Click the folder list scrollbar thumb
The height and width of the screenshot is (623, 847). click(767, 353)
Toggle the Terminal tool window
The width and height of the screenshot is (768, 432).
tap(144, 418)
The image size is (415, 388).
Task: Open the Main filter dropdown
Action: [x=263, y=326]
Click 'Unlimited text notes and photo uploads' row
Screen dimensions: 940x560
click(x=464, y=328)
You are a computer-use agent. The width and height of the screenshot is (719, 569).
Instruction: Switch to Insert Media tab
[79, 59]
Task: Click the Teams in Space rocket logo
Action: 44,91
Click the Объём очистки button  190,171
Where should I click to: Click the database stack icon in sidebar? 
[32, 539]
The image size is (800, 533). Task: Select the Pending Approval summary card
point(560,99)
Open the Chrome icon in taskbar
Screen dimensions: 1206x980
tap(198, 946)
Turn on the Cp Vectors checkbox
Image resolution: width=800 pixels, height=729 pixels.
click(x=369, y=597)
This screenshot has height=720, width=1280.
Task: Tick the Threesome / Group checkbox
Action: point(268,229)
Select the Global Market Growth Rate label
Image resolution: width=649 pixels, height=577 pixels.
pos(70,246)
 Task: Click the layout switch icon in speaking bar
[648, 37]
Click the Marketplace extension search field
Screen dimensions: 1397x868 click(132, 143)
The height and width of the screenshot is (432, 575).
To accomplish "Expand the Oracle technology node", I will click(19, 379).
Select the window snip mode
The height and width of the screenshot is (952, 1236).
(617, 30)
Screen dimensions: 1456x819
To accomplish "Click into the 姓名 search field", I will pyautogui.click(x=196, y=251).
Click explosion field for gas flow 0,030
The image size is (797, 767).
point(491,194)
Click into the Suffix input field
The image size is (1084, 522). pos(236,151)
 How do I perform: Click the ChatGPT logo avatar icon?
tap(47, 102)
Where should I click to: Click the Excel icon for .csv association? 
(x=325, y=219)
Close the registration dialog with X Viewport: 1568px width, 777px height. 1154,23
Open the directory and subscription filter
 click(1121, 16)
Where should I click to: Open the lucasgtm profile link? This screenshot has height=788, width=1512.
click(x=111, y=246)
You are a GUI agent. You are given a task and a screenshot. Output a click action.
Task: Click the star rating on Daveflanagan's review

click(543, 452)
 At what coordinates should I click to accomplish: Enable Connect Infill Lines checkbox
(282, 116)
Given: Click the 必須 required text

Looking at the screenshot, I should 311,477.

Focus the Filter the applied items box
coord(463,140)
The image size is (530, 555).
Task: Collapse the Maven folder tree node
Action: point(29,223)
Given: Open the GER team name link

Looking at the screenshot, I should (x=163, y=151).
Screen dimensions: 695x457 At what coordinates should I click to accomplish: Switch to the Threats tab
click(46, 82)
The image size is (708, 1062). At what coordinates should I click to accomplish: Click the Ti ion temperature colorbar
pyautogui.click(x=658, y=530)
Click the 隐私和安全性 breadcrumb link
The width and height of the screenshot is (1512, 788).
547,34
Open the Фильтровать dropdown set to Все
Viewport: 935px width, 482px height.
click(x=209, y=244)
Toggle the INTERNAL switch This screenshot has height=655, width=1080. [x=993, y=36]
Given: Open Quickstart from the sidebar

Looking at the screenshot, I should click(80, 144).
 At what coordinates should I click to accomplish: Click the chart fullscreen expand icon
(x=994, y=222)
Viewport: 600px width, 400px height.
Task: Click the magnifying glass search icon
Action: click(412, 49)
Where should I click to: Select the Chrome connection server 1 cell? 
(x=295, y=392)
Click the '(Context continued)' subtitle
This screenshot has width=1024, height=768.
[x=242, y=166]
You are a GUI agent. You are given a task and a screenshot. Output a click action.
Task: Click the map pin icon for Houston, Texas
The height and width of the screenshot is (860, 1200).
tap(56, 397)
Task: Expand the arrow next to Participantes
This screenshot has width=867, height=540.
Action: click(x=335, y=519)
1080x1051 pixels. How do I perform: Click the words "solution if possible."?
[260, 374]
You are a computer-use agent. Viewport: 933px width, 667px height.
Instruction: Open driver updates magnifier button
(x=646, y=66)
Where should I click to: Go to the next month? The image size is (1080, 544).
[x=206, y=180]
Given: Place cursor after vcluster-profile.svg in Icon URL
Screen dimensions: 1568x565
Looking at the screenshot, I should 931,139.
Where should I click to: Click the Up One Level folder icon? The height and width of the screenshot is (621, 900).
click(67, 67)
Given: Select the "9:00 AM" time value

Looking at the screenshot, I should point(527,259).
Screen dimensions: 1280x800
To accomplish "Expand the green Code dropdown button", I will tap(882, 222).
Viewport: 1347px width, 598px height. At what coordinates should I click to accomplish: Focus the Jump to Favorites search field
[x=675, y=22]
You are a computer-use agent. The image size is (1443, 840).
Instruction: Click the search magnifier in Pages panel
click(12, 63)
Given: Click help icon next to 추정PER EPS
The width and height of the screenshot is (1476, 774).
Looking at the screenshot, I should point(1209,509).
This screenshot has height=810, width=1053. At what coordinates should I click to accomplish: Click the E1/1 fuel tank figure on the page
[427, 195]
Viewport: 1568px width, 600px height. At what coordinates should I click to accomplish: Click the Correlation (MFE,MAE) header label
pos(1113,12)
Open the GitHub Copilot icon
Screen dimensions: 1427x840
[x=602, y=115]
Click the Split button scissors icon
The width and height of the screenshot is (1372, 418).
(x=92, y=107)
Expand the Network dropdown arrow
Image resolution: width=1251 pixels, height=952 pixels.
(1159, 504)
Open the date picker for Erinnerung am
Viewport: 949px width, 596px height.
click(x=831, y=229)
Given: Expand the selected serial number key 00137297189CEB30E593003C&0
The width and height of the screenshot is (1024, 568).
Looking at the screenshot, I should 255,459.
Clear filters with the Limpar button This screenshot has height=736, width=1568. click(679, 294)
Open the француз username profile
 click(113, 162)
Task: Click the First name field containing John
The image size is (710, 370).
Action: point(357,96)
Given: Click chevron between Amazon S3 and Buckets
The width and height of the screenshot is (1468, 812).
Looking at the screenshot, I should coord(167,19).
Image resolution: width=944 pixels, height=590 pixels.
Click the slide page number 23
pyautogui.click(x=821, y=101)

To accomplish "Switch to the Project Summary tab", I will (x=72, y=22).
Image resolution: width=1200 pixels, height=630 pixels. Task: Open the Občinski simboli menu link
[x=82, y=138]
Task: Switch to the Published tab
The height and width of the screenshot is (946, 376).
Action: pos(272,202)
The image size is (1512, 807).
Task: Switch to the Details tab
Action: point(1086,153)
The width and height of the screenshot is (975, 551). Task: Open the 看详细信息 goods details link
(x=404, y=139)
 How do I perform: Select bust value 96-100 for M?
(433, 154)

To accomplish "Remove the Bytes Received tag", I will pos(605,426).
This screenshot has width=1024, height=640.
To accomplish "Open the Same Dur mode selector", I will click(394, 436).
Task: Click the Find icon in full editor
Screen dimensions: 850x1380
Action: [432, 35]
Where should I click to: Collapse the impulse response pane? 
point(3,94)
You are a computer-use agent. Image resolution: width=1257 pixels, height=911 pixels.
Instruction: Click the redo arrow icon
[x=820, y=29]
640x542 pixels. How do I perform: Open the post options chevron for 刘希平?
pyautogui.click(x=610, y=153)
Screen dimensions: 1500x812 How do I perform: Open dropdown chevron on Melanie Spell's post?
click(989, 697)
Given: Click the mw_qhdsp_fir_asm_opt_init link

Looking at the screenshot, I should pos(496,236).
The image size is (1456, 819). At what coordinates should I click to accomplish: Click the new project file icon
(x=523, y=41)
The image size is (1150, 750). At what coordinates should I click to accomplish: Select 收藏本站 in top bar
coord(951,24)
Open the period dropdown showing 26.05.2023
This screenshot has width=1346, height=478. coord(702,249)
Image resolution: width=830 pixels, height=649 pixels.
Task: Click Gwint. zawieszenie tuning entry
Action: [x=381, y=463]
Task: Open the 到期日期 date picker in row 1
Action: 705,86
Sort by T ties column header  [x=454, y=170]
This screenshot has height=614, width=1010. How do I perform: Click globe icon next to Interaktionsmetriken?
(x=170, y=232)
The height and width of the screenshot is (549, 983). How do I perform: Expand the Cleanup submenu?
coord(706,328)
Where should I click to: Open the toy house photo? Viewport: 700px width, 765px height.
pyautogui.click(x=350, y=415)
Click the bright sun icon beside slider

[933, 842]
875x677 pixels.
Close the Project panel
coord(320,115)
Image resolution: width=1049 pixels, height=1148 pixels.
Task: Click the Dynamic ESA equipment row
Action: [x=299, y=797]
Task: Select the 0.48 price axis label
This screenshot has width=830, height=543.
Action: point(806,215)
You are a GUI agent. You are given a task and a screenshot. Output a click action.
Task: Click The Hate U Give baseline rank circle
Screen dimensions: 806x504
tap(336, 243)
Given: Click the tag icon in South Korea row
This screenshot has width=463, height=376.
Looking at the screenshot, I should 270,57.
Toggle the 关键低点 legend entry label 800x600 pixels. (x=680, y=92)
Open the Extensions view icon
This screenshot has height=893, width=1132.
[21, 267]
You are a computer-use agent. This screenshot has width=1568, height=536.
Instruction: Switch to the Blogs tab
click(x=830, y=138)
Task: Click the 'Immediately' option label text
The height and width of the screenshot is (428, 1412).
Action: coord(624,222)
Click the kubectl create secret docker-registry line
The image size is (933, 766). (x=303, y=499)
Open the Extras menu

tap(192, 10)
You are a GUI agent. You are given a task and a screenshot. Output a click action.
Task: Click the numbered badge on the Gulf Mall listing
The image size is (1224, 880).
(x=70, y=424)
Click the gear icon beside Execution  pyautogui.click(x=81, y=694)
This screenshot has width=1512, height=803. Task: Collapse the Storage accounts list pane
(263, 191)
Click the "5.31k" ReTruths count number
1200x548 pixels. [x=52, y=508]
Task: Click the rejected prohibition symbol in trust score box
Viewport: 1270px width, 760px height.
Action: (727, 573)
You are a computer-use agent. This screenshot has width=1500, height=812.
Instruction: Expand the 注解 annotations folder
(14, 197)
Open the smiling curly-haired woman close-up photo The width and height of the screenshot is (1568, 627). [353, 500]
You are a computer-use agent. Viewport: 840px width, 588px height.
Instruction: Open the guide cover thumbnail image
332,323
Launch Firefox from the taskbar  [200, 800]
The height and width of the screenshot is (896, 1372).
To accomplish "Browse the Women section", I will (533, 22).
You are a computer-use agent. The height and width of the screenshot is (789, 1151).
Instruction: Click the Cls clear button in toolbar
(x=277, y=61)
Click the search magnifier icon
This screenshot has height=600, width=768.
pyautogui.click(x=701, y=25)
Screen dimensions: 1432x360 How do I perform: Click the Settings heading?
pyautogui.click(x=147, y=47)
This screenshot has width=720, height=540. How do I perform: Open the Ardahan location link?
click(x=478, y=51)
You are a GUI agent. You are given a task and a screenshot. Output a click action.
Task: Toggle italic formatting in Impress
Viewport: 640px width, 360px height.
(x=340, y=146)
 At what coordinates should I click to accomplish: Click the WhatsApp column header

- REQUIREMENTS -
Return the lines from the line with "875x677 pixels." to the line with "click(x=830, y=138)" exactly as they appear in the material, including both of those lines.

- SOLUTION TO THIS EXERCISE -
875x677 pixels.
Close the Project panel
coord(320,115)
Image resolution: width=1049 pixels, height=1148 pixels.
Task: Click the Dynamic ESA equipment row
Action: [x=299, y=797]
Task: Select the 0.48 price axis label
This screenshot has width=830, height=543.
Action: point(806,215)
You are a GUI agent. You are given a task and a screenshot. Output a click action.
Task: Click The Hate U Give baseline rank circle
Screen dimensions: 806x504
tap(336, 243)
Given: Click the tag icon in South Korea row
This screenshot has width=463, height=376.
Looking at the screenshot, I should 270,57.
Toggle the 关键低点 legend entry label 800x600 pixels. (x=680, y=92)
Open the Extensions view icon
This screenshot has height=893, width=1132.
[21, 267]
You are a computer-use agent. This screenshot has width=1568, height=536.
Instruction: Switch to the Blogs tab
click(x=830, y=138)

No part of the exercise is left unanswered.